The Yorkshire institution will showcase some of the best of British farming, food and everything to do with the countryside, from time-hallowed traditions to state-of-the-art farming machinery.
The first show was held in 1838. From 1839-1841, it was held in Leeds, Northallerton and Hull. The first attendance figures from 1842 in York showed 6,044 visitors. The show was cancelled from 1915-19 because of the First World War and again from 194048 because of the Second World War. It was also cancelled in 2001 because of the Foot and Mouth outbreak and in 2012 due to unprecedented rainfall. The first show at its permanent showground was in 1951, when just over 54,000 attended.
TRUMP TOWN
On Friday, US president Donald Trump is due to visit to UK. This could be a busy day, as Theresa May’s Brexit White Paper is also due to be published, assuming it hasn’t already been torn up, leaked to the press or sent back to the drawing board.

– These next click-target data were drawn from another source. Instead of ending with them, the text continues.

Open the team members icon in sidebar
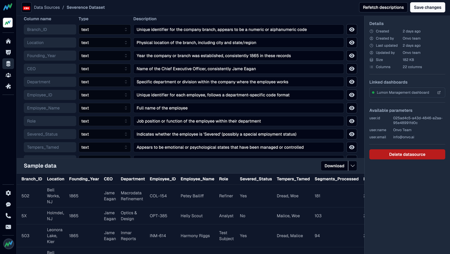The height and width of the screenshot is (254, 450). 8,75
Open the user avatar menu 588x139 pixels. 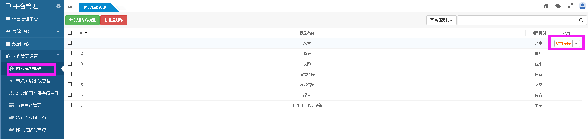pos(582,6)
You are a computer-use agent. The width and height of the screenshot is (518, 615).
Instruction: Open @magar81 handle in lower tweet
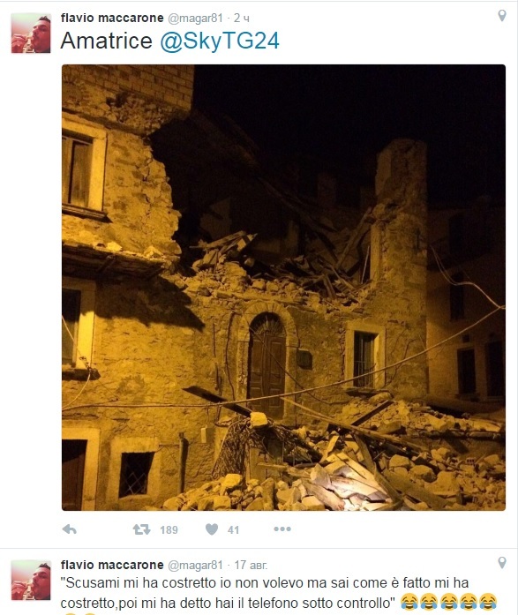click(195, 566)
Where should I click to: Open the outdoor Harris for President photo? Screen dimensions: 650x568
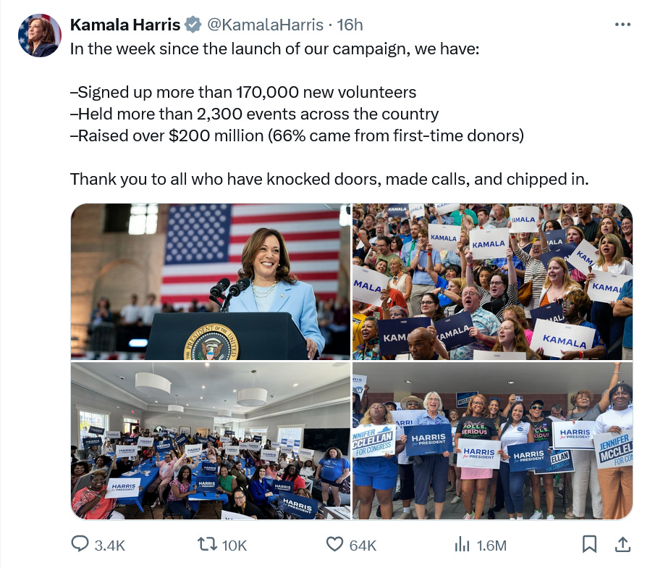(492, 440)
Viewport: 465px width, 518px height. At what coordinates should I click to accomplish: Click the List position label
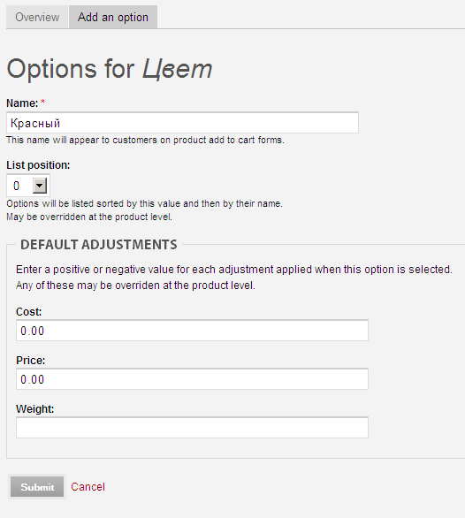(38, 165)
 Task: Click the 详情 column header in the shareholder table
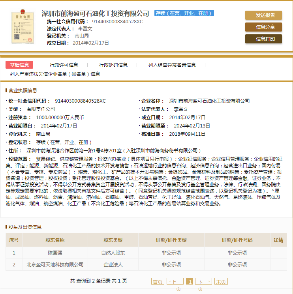point(278,240)
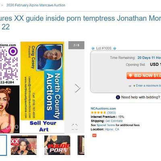161x161 pixels.
Task: Open the (3063) reviews count
Action: (111, 113)
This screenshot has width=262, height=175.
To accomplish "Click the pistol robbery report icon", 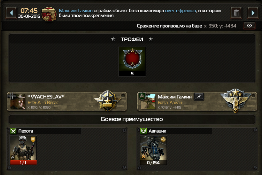I will 49,14.
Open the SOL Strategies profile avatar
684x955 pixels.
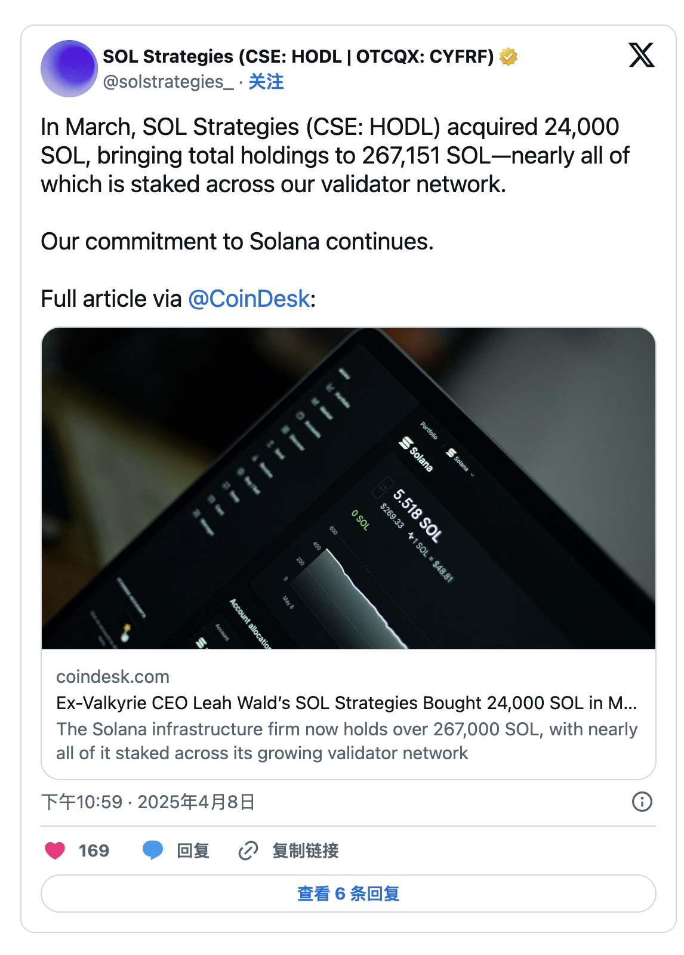[69, 69]
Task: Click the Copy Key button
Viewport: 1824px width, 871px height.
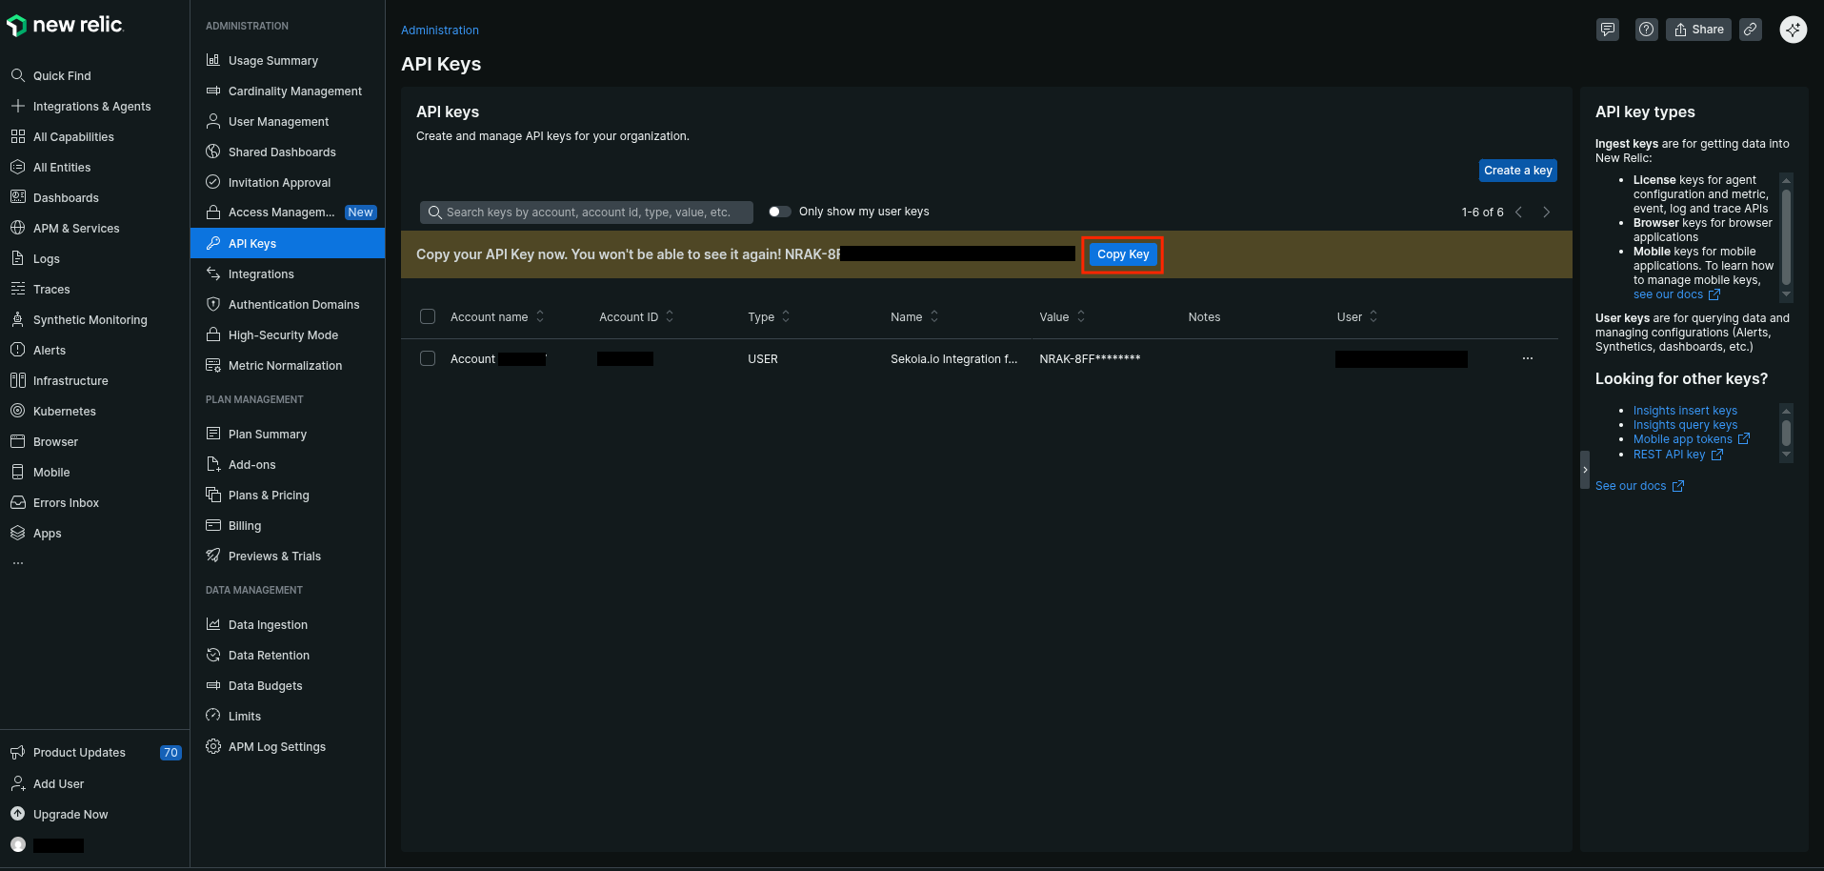Action: tap(1122, 254)
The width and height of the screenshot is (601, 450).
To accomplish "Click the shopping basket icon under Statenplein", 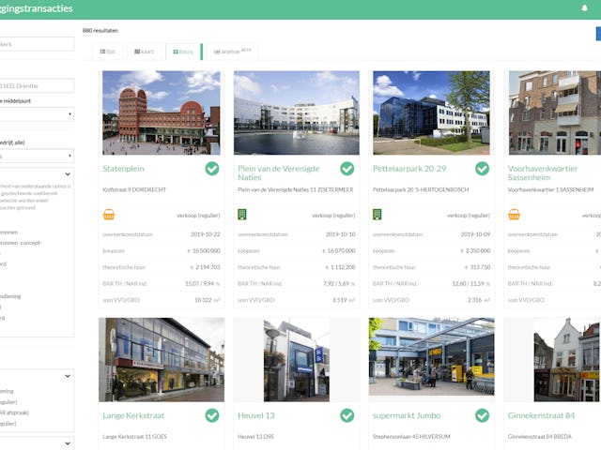I will [x=109, y=215].
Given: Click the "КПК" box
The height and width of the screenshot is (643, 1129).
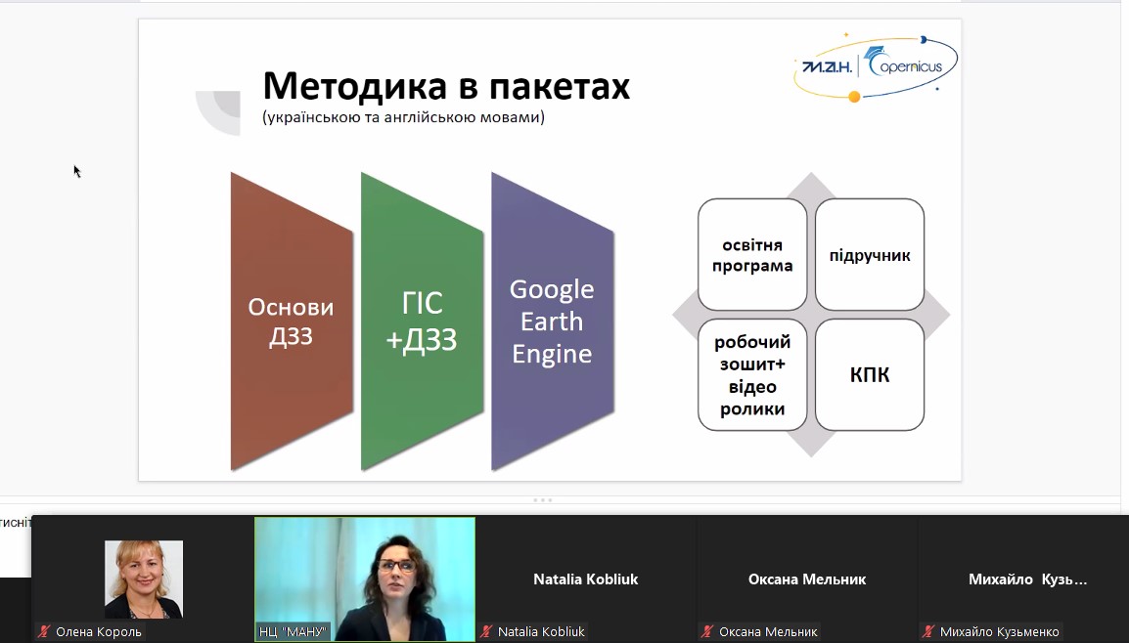Looking at the screenshot, I should click(x=870, y=375).
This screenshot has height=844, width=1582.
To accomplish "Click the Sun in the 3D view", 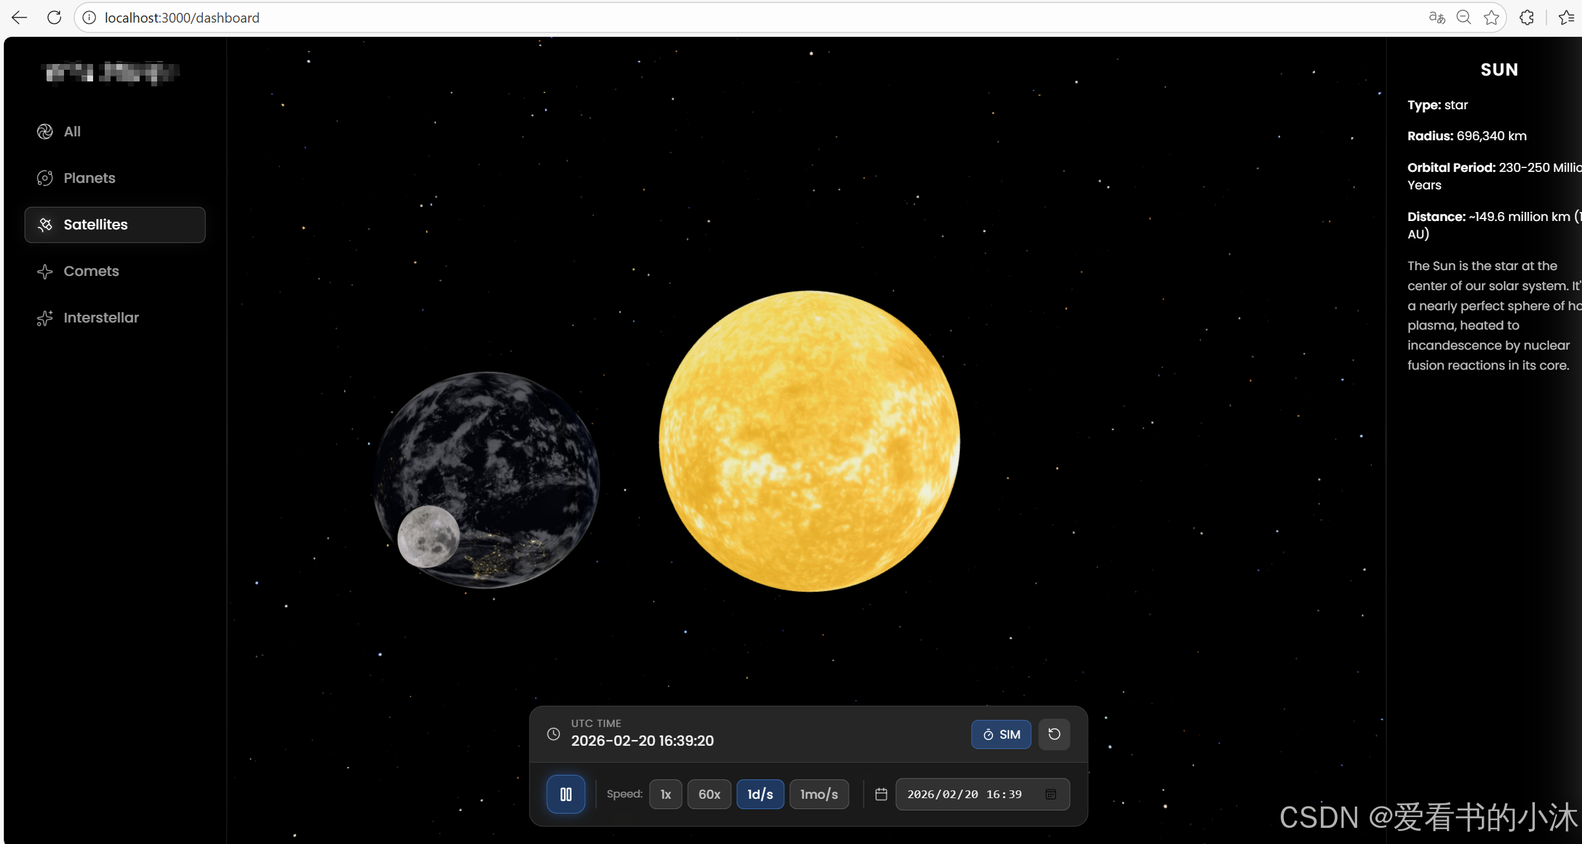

It will be Mr Trump’s visit, though, which will loom large over everything else, not least because there will be a six-metre balloon depicting Mr Trump as a nappy-clad orange baby floating over Parliament Square Gardens from 9.30am-11.30am. The ‘protest’, which cost £16,000, was given permission last week by London Mayor Sadiq Khan. A number of other demonstrations are planned, including a ‘Stop Trump’ march. Whatever happens, expect the unexpected.
RAIN OR SHINE?
And finally, Sunday is St Swithin’s Day. Legend has it that whatever the weather on that day, it will set the pattern for the next 40 days.
Given the recent heatwave, some among us might be hoping for rain. However, while the folklore maintains a certain air of romanticism, the veracity of the myth is not matched by the evidence – since records began there has not been one incident of a 40-day stretch of unbroken weather following July 15. At least not in the UK.